"It is utterly wrong," she persisted. "I am always accepting your kindnesses, and Frieda's, and there is nothing I can do in return, and—and——"

She seemed to choke a little. Her voice came hoarse and muffled as ever, and I fear that Dr. Porter's ministrations are doing her little, if any, good.

"My dear Frances," said Frieda, "we both understand you, perfectly. It is the most splendid thing for a woman to keep her self-respect and refuse to be a drag upon her friends. But when she can give them genuine pleasure by accepting a trifling thing like this, now and then, she ought to be loath to deprive them. David says that the company downstairs rather stifles his imagination, and he further alleges that dining alone at Camus is a funereal pleasure. Now go and get ready. There is plenty of time, and I'll come in and hook up your waist, if you want me to."

So Frances ran away to her room, with Baby Paul on her arm. She often rebels like this, yet generally succumbs to our wiles. The pair of us, fortunately, is more than she can successfully contend against.

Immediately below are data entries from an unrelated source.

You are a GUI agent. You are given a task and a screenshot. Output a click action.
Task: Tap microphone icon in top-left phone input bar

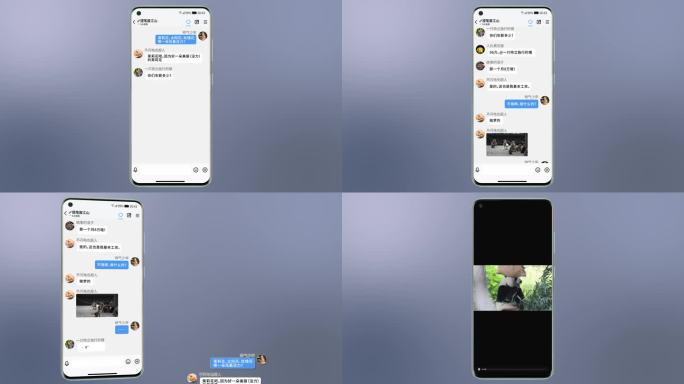pyautogui.click(x=135, y=170)
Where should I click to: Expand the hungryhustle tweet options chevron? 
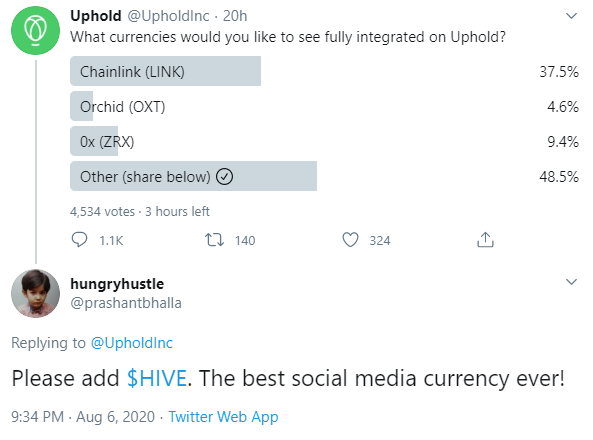571,282
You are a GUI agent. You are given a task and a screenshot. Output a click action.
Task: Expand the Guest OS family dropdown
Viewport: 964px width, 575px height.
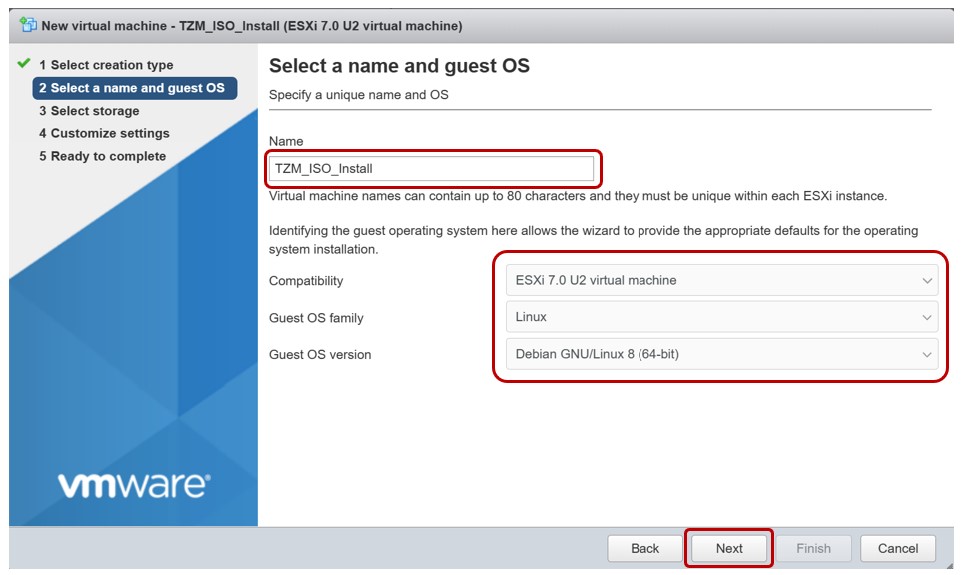(721, 317)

Frieda followed her to her room, and I rummaged among the Sunday papers, finding the French daily. Frances likes to look at it and I have ordered the newsman at the corner to deliver me the Sunday number regularly. But to-day she has been busy with a lot of mending so that it remained unopened. My first glance revealed a column giving a list of unclaimed letters in the hands of the French Consul. There was one for Madame Paul Dupont, it appeared.

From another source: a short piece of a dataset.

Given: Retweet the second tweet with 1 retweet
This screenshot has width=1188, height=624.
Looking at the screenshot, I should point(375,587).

I seized the paper and ran with it to the door of her room. My hand was already lifted to knock, when I bethought myself that a delay of a few minutes would be unimportant, and that it was best to run no chances of interfering with Baby Paul's entertainment. I returned to my room and paced up and down the worn Brussels. She had often told me how sorry she was that she had never heard from her late husband's parents. This letter, in all probabilities, was from them. If I told Frances about it immediately, she would worry over it until next day. Why not wait at least until our return from Camus, or even until the morning? If she knew about it, she would probably not have a wink of sleep. I determined to postpone the announcement.

Poor child! She will be harrowed by that letter. It will give her such details as the old people have been able to obtain and bring the tragedy back to her. She will read the lines breathlessly. The months that have gone by have assuaged her pain a little, I think, but, now, it will return in full force, as poignant as ever. I am sorry that I looked at that paper. If I had put it aside as I often do, without even looking at it, I should never have known anything about that letter and it might have been better for her peace of mind. Now, of course, I feel bound to let her know, but, at least, I will let her have a tranquil night!

How keen and shrewd women are! No sooner did they return to my room, all primped up and ready to go, with Baby Paul clad in his best, than Frieda innocently asked what was the matter with me. Frances also asked if I were angry. Had she made me wait too long?

I was compelled to declare that my feelings were in apple-pie order, that happiness reigned in my bosom and that I enjoyed waiting, before they were satisfied. I wish my emotions did not show so plainly on my face. It is for this reason, I suppose, that Gordon once adjured me never to learn the ancient game of draw-poker. He said that fleecing me would be child's play for the merest beginner.

We went down and directed our steps towards Madame Félicie Smith's shop. One can get in, even on Sundays, since the good woman lives there. She is always delighted to mind Paul for a couple of hours, and this arrangement is far superior to the old one, which entailed a long westerly jaunt to the home of the washerlady, besides the climbing of many stairs.